# [What is expected]
Make an exact copy of all the entries, with the pictures left out.

Top of Source information

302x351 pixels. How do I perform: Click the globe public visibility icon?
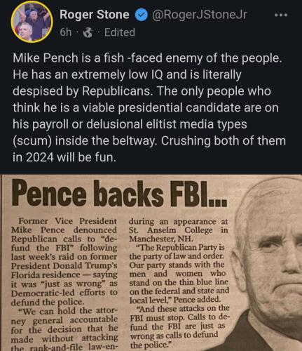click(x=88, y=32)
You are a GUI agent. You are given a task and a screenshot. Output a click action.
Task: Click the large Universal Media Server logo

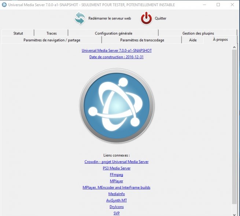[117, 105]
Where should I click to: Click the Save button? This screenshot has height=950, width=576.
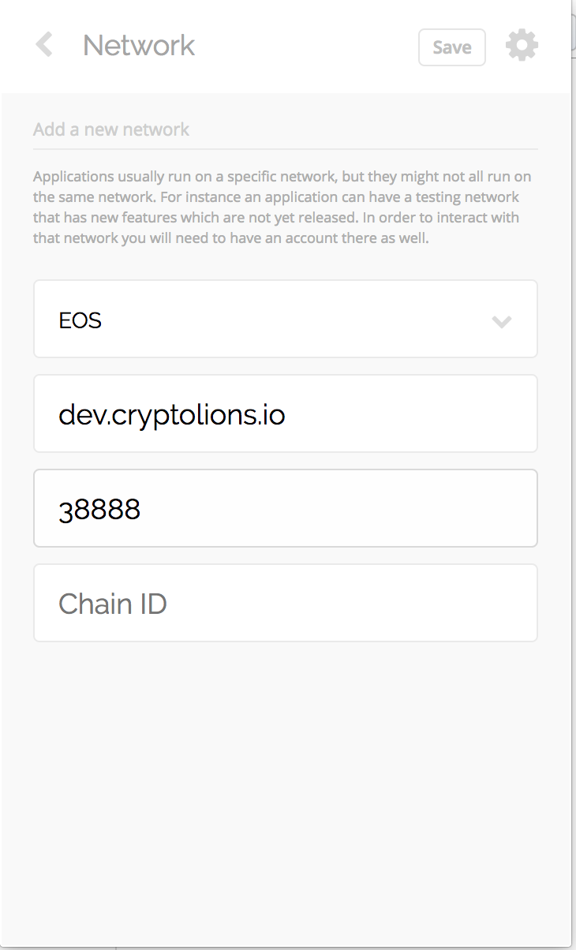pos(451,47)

Bottom of Source information

# [Expected output]
302x351 pixels. How do I perform: Click the globe public visibility icon?
click(x=88, y=32)
You are a GUI agent. You are given a task and a screenshot. Output a click action.
Task: Click the large Universal Media Server logo

[117, 105]
Where should I click to: Click the Save button? This screenshot has height=950, width=576.
pos(451,47)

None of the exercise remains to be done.